I have a hard time with their estimate of costs to arrive at the $2.50/2.00 for cellulosic ethanol. As was the case with corn, as the use of corn cobs ramps up, so will the price. Even now I do not understand how they price cobs as a feed stock. There is no futures market. Feed stock is the most important cost in making ethanol.

When/if ramped up cobs use happens the price of cobs will skyrocket. It has to as cobs are not something that is suited to current infrastucture like corn. They require unique equipment to gather and store in large quantities. They are also very bulky. Our local elevator estimates that to keep a typical local 100 million gallon ethanol plant running on corn cobs would require a semi load arriving every 8 minutes around the clock.

This, if it were happen, means that the price of cobs must be high for farmers to buy the combine gathering attachments, semi's, storage facilities and equipment to handle them. If the price of cobs should stay low or "free" (since they are now waste) farmers will not invest and there will not be enough supply. I believe this to be more or less true for other cellulosic ethanol schemes.

Those other sources of cellulose which look so tempting are probably in fact expensive even if the technical problems are solved. Trees may look like a gift the first time they are used, but then it takes years to replenish the supply. Money, land and labor costs have to be taken into account.

The final nail in the cellulosic ethanol coffin is the questionable wisdom of growing a single use crop in the first place. Suppose down the road push comes to shove and animal/human food demands price corn such that ethanol is truly uncompetitive as most on this site hope. What then? If corn is the feed stock, the solution is to shut down some plants as is happening now due to low liquid fuel prices.

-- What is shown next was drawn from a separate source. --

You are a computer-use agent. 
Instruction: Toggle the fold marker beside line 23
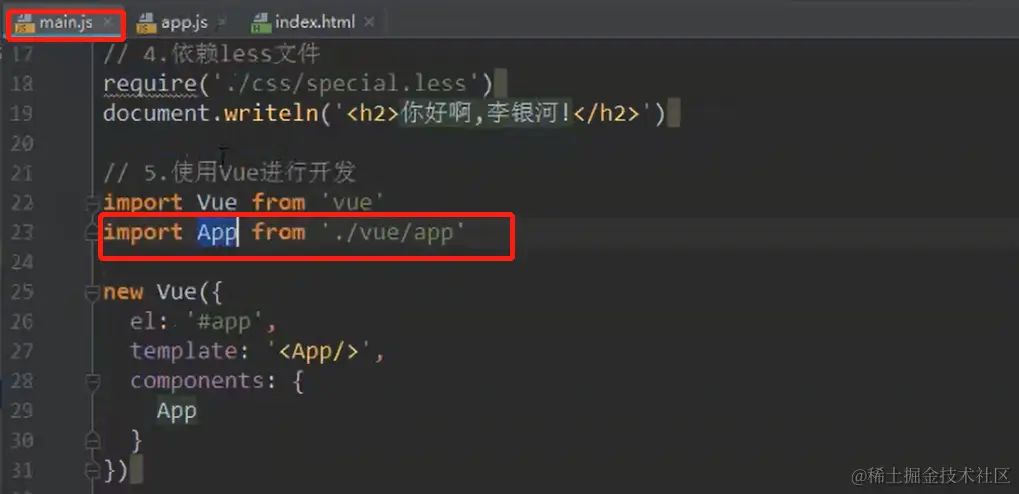[93, 233]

If those corn acres or other acres are diverted to single use cellulosic ethanol feed stocks this can not happen. We are stuck. I read yesterday where a proposed plant in Mississippi was to convert pasture to biomass cane for ethanol. Clearly this is sacrificing food for biomass feed stock. Those cattle that were grazing on the supposedly unproductive pasture were in fact part of the nation's food supply even more than corn.

Dual use crops such as corn for ethanol make more sense than cellulosic ethanol.